Est-il important pour les Québécois d'avoir une culture francophone? La question a été lancée avec inquiétude par la chanteuse Lynda Thalie lors du premier atelier du Forum sur la chanson québécoise, qui se déroule jusqu'à aujourd'hui au Centre Phi à Montréal. La grande séance de remue-méninges organisée par le Conseil des arts et des lettres du Québec vise à trouver des pistes de solution pour assurer le rayonnement et la pérennité de la chanson d'ici.

Ce forum se tient dans un contexte que plusieurs qualifient de «crise». Non seulement le modèle d'affaires de l'industrie du disque a-t-il été heurté de plein fouet par la révolution numérique, mais les statistiques de l'Observatoire de la culture et des communications le démontrent: la place qu'occupe la chanson francophone chute aussi sur le plan du nombre de représentations, de l'assistance et des revenus de billetterie.

D'où la question de Lynda Thalie, qui mettait des mots sur une inquiétude palpable. Ce n'est pas la vitalité de la création qui a été mise en doute, mais la capacité de joindre les amateurs de chanson francophone et d'en renouveller le bassin, en séduisant notamment des adolescents jugés friands de musique anglo-saxonne.

«Il y a un décalage énorme entre nous et nos ados. Ils s'en fichent de ce qu'on dit ici. La chanson francophone, ils la jugent dépassée, a lancé Aïda Kamar, de Vision Diversité, organisme qui fait la promotion des musiques francophones métissées. Pour les rejoindre, la chanson doit le faire à leur rythme à eux et faire écho à leurs préoccupations à eux.»

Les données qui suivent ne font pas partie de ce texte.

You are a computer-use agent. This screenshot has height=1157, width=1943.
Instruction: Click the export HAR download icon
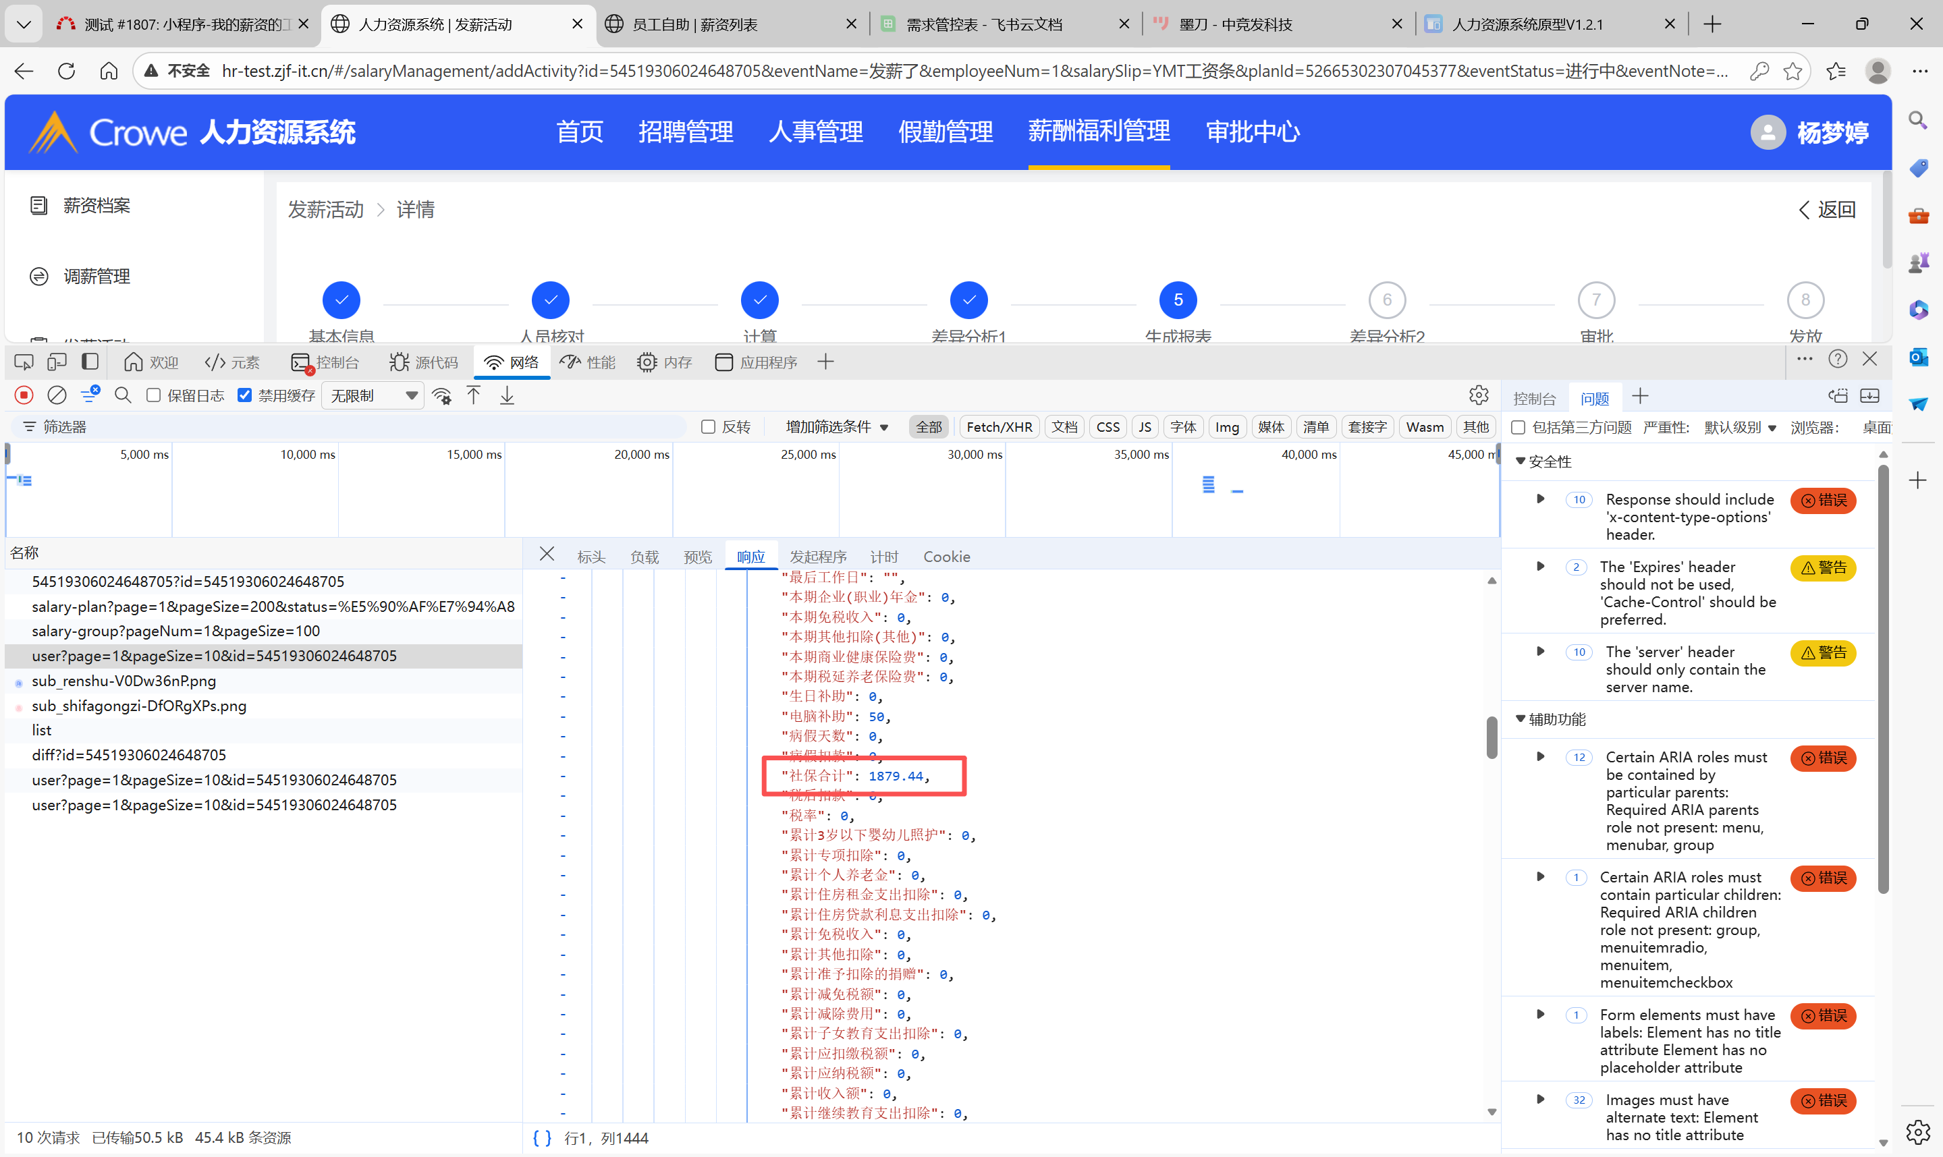pos(507,395)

«Le problème ce ne sont pas les adolescents, c'est nous», a renchéri l'auteur-compositeur Paul Cargnello, reconnaissant le fossé qui existe entre les préférences esthétiques des adolescents et la musique généralement produite au Québec.

Mme Kamar juge toutefois que ce désintérêt «n'est pas un vrai refus» et que les jeunes s'intéresseraient à la chanson en français si elle lui était présentée «dans son actualité».

La place de l'école

L'idée d'un meilleur maillage entre le ministère de la Culture et celui de l'Éducation a aussi essaimé dans les discussions.

«La culture passe par la famille et l'école», a rappelé Colette Brouillé, directrice générale de la bourse RIDEAU. Or, tous s'entendent pour dire que l'intervention doit commencer tôt. Alan Côté, du Festival en chanson de Petite-Vallée, a reconnu le caractère louable des mesures visant les cégépiens, «mais c'est bien trop tard!».

Le milieu vit «avec un modèle construit autour d'une industrie qui n'est plus ce qu'elle était», a ajouté M. Côté, qui a proposé de revoir complètement l'approche du milieu. «Il faut soutenir les créateurs et leurs oeuvres plutôt que les entreprises», a-t-il affirmé.

Lors de son allocution d'ouverture, le ministre de la Culture et des Communications, Maka Kotto, avait lui aussi placé les créateurs au centre de ses préoccupations évoquant le problème de leur «juste rémunération».

«Favoriser l'accès aux oeuvres ne peut se faire au détriment des créateurs», a précisé le ministre.

Plusieurs des constats et doléances formulés hier sont récurrents: manque d'une salle de 400 à 500 places à Montréal, peu de concerts offerts en français à Montréal et manque d'ouverture des radios commerciales.

«Entre ce qui se vend et ce qui tourne à la radio, il y a un décalage pour lequel je n'ai même pas de mot», a déclaré Éli Bissonnette, qui produit entre autres Coeur de pirate et Avec pas d'casque.